The Student's t, since np < 5 and nq < 5.
The Student's t, since np > 5 and nq > 5.
What is the value of the sample test statistic? (Round your answer
to two decimal places.)
(c) Find the P-value of the test statistic. (Round your
answer to four decimal places.)
Sketch the sampling distribution and show the area corresponding to
the P-value.
(d) Based on your answers in parts (a) to (c), will you reject or
fail to reject the null hypothesis? Are the data statistically
significant at level α?
At the α = 0.01 level, we reject the null hypothesis and conclude the data are statistically significant.
At the α = 0.01 level, we reject the null hypothesis and conclude the data are not statistically significant.
At the α = 0.01 level, we fail to reject the null hypothesis and conclude the data are statistically significant.
At the α = 0.01 level, we fail to reject the null hypothesis and conclude the data are not statistically significant.
(e) Interpret your conclusion in the context of the
application.
There is sufficient evidence at the 0.01 level to conclude that the true proportion of customers loyal to Chevrolet is more than 0.47.

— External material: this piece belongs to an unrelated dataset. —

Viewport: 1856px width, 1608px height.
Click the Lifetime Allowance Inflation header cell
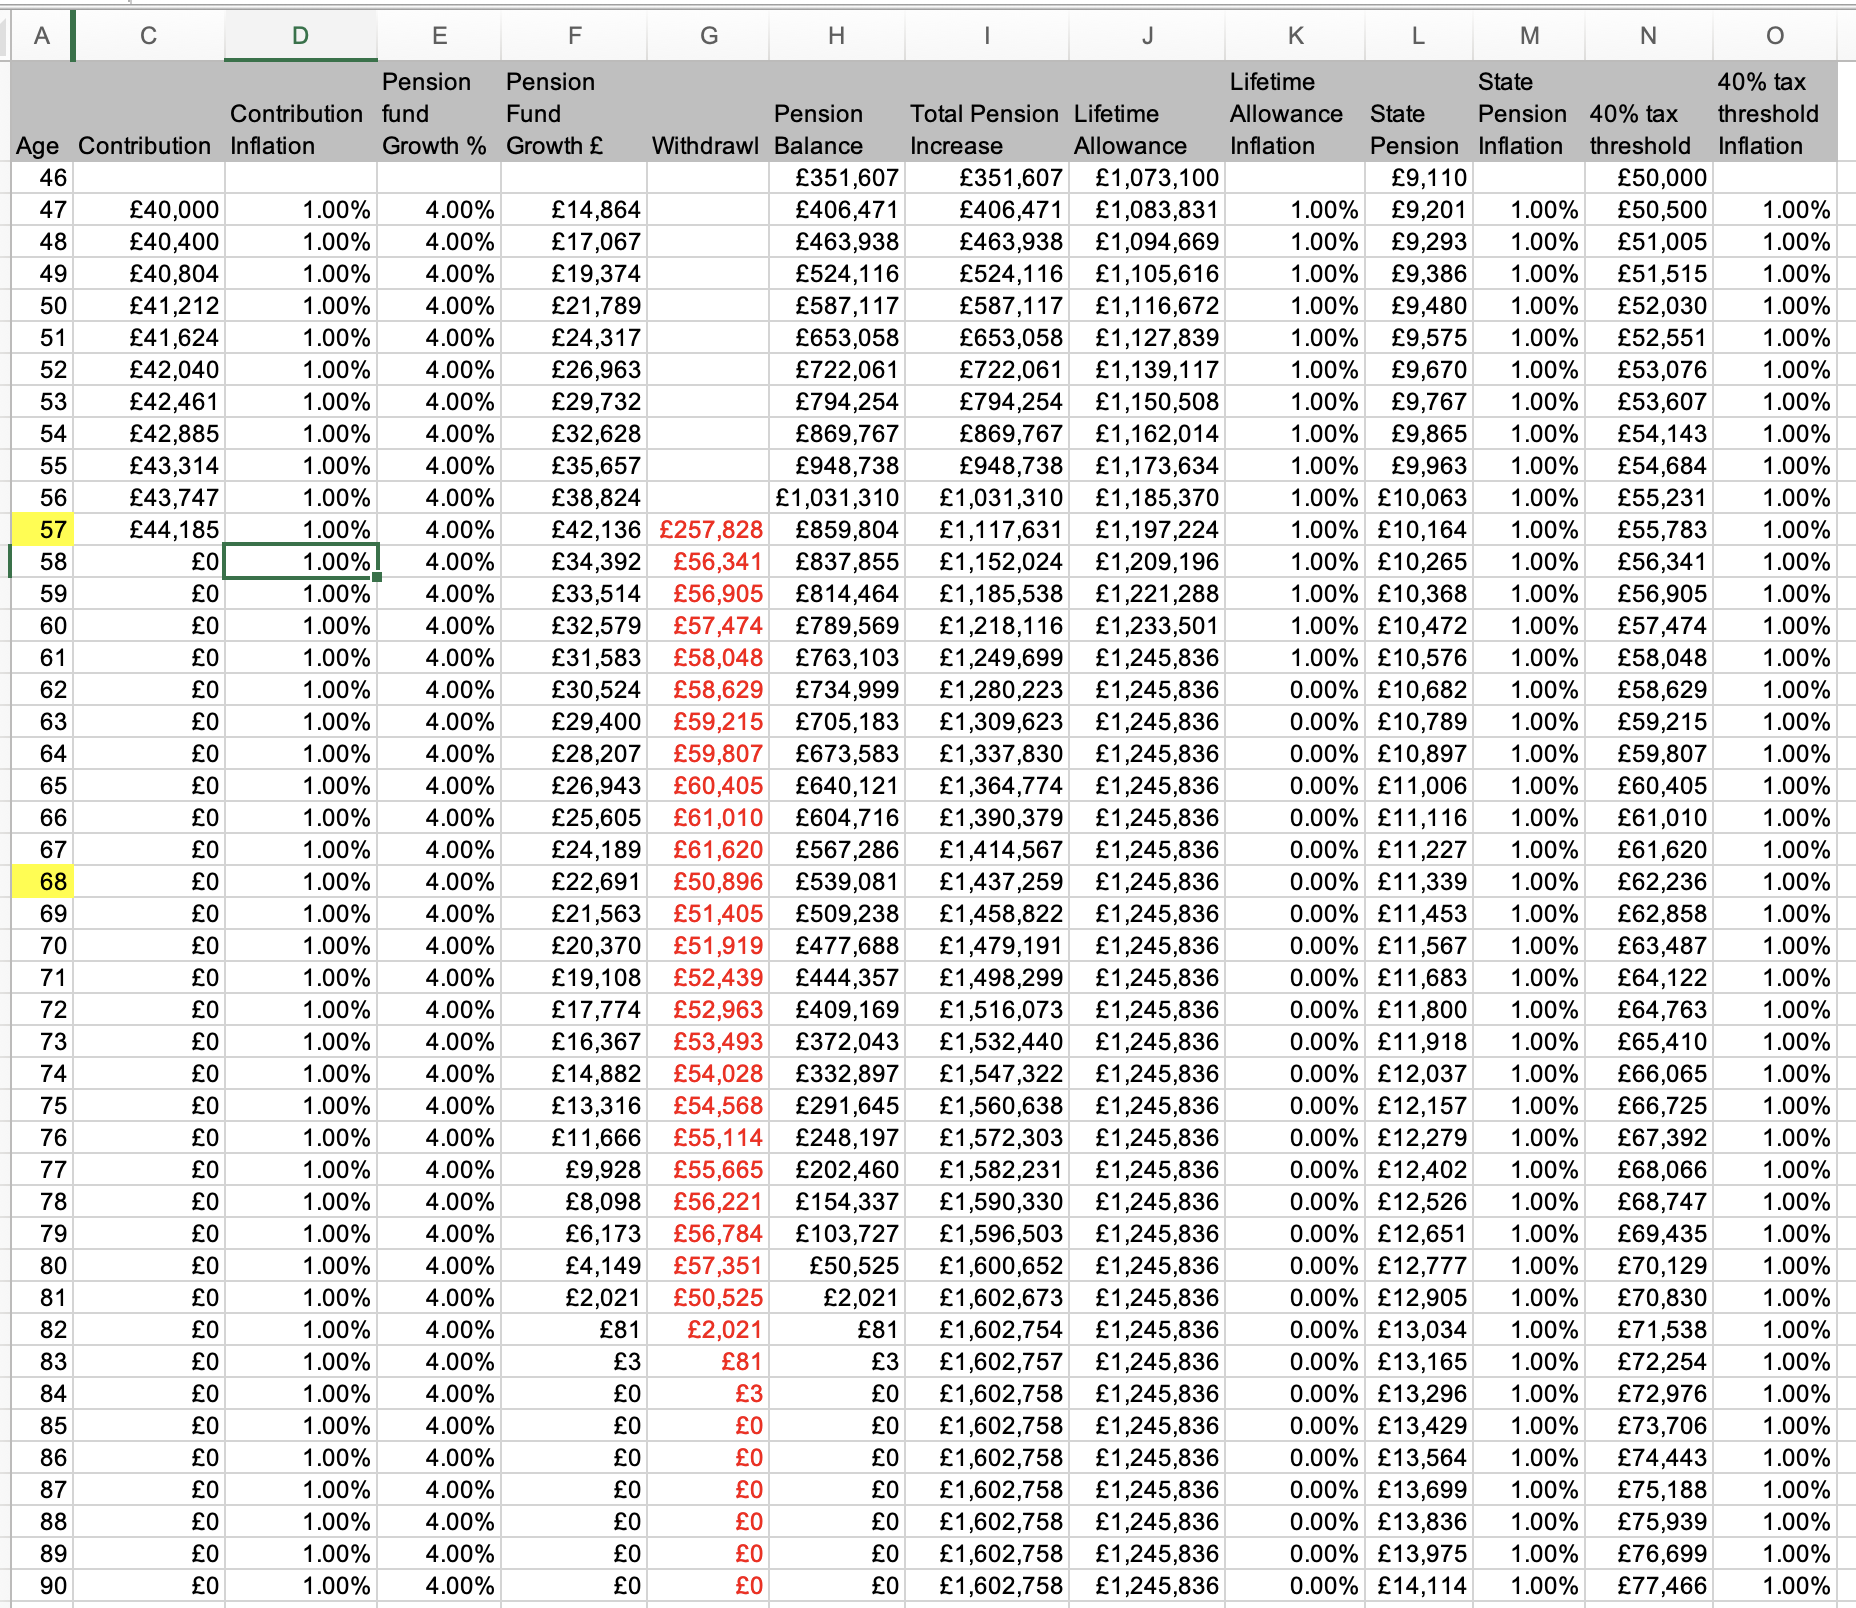point(1295,114)
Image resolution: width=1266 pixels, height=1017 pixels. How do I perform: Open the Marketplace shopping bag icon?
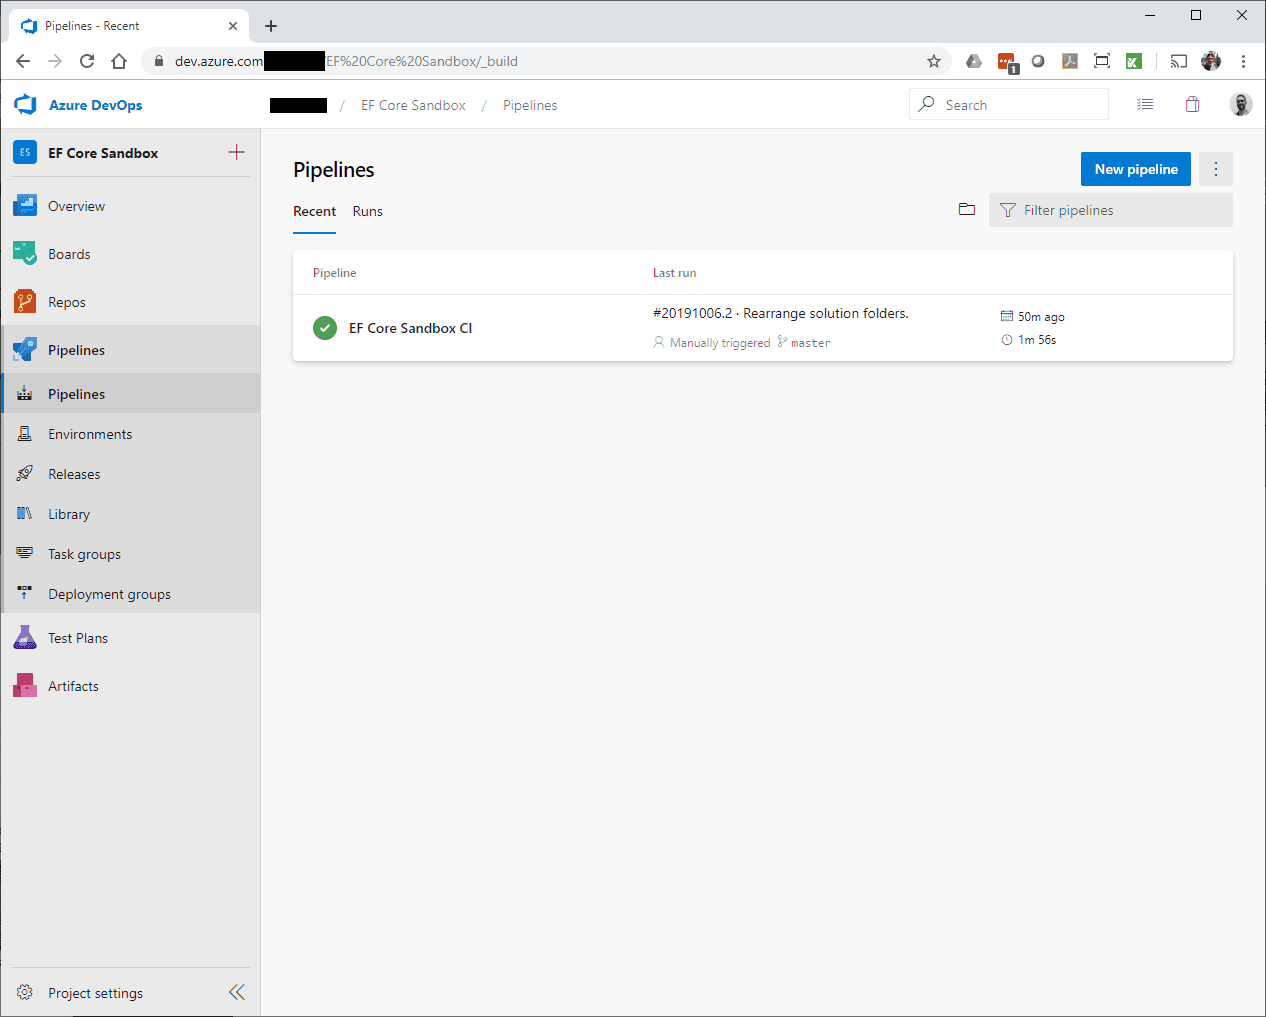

There is insufficient evidence at the 0.01 level to conclude that the true proportion of customers loyal to Chevrolet is more than 0.47
The statistical software output for this problem is :
(a)
Level of significance = 0.01
Option C is correct .
(b)
Option A is correct.
Test statistics = 0.64
(c)
P-value = 0.2611
(d)Option D is correct.
(e) Option B is correct.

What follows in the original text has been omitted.